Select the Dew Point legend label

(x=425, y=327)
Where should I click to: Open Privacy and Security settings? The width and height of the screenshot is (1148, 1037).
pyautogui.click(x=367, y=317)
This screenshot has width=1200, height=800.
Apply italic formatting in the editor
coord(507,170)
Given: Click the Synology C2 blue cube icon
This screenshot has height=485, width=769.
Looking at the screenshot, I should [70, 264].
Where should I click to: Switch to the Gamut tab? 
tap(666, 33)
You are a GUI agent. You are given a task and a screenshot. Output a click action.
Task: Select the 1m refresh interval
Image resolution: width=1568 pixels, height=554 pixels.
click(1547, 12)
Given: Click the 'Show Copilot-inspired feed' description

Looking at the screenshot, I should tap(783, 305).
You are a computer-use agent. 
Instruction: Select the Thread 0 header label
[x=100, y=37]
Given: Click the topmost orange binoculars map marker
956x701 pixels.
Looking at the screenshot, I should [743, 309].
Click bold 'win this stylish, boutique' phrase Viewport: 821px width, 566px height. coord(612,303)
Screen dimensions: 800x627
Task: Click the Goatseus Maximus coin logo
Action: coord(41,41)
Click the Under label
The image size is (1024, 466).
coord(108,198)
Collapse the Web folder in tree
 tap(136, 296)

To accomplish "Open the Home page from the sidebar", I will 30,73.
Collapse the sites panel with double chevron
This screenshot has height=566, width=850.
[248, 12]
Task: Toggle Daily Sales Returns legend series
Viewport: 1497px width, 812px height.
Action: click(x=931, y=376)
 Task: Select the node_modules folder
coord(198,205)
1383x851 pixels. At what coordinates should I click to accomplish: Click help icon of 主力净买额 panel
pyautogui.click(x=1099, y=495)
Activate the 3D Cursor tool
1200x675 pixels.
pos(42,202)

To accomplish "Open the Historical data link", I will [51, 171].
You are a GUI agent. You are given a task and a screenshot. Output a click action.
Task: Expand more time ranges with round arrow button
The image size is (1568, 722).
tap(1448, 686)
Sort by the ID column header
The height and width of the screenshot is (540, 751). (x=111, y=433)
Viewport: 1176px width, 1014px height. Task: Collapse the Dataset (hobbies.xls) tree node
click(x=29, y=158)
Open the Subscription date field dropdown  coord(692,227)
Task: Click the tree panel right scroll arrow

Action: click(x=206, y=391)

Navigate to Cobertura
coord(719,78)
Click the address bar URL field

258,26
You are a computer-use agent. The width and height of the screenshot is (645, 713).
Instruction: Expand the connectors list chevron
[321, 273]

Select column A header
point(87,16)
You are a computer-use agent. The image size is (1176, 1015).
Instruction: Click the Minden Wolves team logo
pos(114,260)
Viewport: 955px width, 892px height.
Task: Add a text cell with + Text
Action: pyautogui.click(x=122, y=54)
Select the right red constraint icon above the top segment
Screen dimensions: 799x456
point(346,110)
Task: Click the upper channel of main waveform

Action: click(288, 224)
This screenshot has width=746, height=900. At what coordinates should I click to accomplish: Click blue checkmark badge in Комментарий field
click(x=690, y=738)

+ + +

--- Exercise ---
Copy out only the lines of the records above from the one with "Task: Toggle Daily" through the one with "You are a computer-use agent. The image", exactly as they stand, both included.

--- Written solution ---
Task: Toggle Daily Sales Returns legend series
Viewport: 1497px width, 812px height.
Action: click(x=931, y=376)
 Task: Select the node_modules folder
coord(198,205)
1383x851 pixels. At what coordinates should I click to accomplish: Click help icon of 主力净买额 panel
pyautogui.click(x=1099, y=495)
Activate the 3D Cursor tool
1200x675 pixels.
pos(42,202)

To accomplish "Open the Historical data link", I will [51, 171].
You are a GUI agent. You are given a task and a screenshot. Output a click action.
Task: Expand more time ranges with round arrow button
The image size is (1568, 722).
tap(1448, 686)
Sort by the ID column header
The height and width of the screenshot is (540, 751). (x=111, y=433)
Viewport: 1176px width, 1014px height. Task: Collapse the Dataset (hobbies.xls) tree node
click(x=29, y=158)
Open the Subscription date field dropdown  coord(692,227)
Task: Click the tree panel right scroll arrow

Action: click(x=206, y=391)

Navigate to Cobertura
coord(719,78)
Click the address bar URL field

258,26
You are a computer-use agent. The width and height of the screenshot is (645, 713).
Instruction: Expand the connectors list chevron
[321, 273]

Select column A header
point(87,16)
You are a computer-use agent. The image size is (1176, 1015).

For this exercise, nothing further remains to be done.